Get the physical fundamentals down. If you don´t have time to sleep a healthy amount of hours, eat properly and get exercise then you need to reprioritize. If you don´t do this it will be harder to become and stay positive. If you do reprioritize, your general sense of well-being will increase, you will feel stronger and have more energy. Use Where is your really time going? and Prioritize with the Pareto Principle to make better use of your time. Decrease stress using those two articles and the rest in the series How to double your productivity. Also, check out this simple way to feel really relaxed.

Act as if. Smile to feel happier. Move slower to relax. Use positive language. Act as if you are a positive person and you will start to feel and become more positive. It might feel weird at first, but it really works.

Start your day in a better way. Check out these five tips for a better beginning to your day.

Limit your time with really negative people – Some people feed on negative energy and whatever you try it never pleases them or changes their sour minds and moods. If nothing you do works then finally you might have to cut them out of your life or at least limit your time with them.

Model positive people. Find positive people in your surroundings or anywhere in time and space (through documentaries, biographies etc.) and learn from them. Find out how they handle everyday life, problems, setbacks and compare it to your own thoughts and how you would handle similar situations.

Focus on the now and future, not the past. A lot of people spend a lot of time thinking about on the mistakes they made in past. A better way is to think about the mistake you made and what you can learn from it. Then stop wasting your time and shift your focus to the present and the future where you can actually make a change.

Redefine “failure” and “proof”. You don´t have to learn much about successful people to realize that one of their key-strengths is that their way of looking at failure is widely different from more common one in society. As Michael Jordan said:

“I’ve missed more than 9000 shots in my career. I’ve lost almost 300 games. 26 times, I’ve been trusted to take the game winning shot and missed. I’ve failed over and over and over again in my life. And that is why I succeed.”

Also, in a similar vain, thinking one example represents the whole world might not be the most helpful belief to hold. Yes, someone may have cheated on you, treated you badly at work before you were fired and your first business venture may have gone down in flames. But applying one or two bad examples to the whole world and the rest of your life will cause suffering for you long after those hurtful events happened. And could set you up for even more pain and disappointment through self-fulfilling prophecies and the Law of Attraction.

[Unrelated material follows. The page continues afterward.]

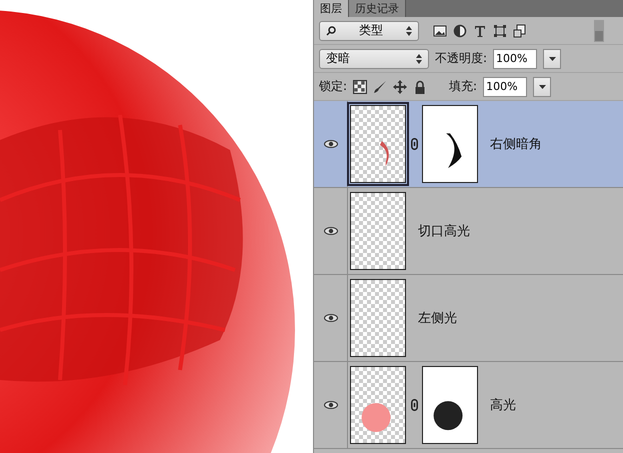 The height and width of the screenshot is (453, 623). What do you see at coordinates (468, 144) in the screenshot?
I see `layer-row: 右侧暗角` at bounding box center [468, 144].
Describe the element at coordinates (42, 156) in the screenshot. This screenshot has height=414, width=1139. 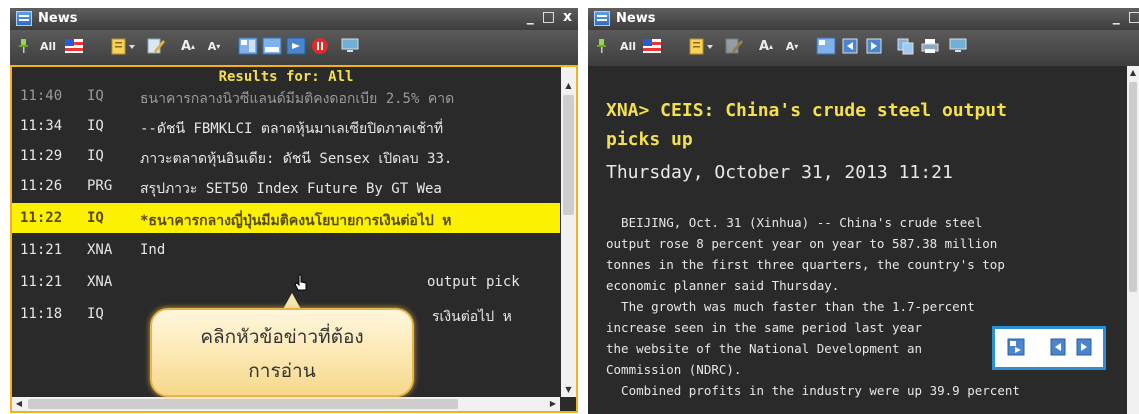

I don´t think these all these words are the truth about how the world around you and me works. Just as a pessimistic (or realistic) view of the world is not the truth either. I don´t believe there is one truth, but rather that the world changes due to the beliefs you have about it and the actions you take based on your beliefs. I do believe that this is a more useful model of how to view and interact with the world than a pessimistic one and that it´s a more enjoyable way of thinking. It is a way of thinking that increases happiness and joy in life. Something I think just about everyone wants.

“Though I might travel afar, I will meet only what I carry with me,
for every man is a mirror.
We see only ourselves reflected in those around us.
Their attitudes and actions are only a reflection of our own.
The whole world and its condition has its counterparts within us all.
Turn the gaze inward. Correct yourself and your world will change.”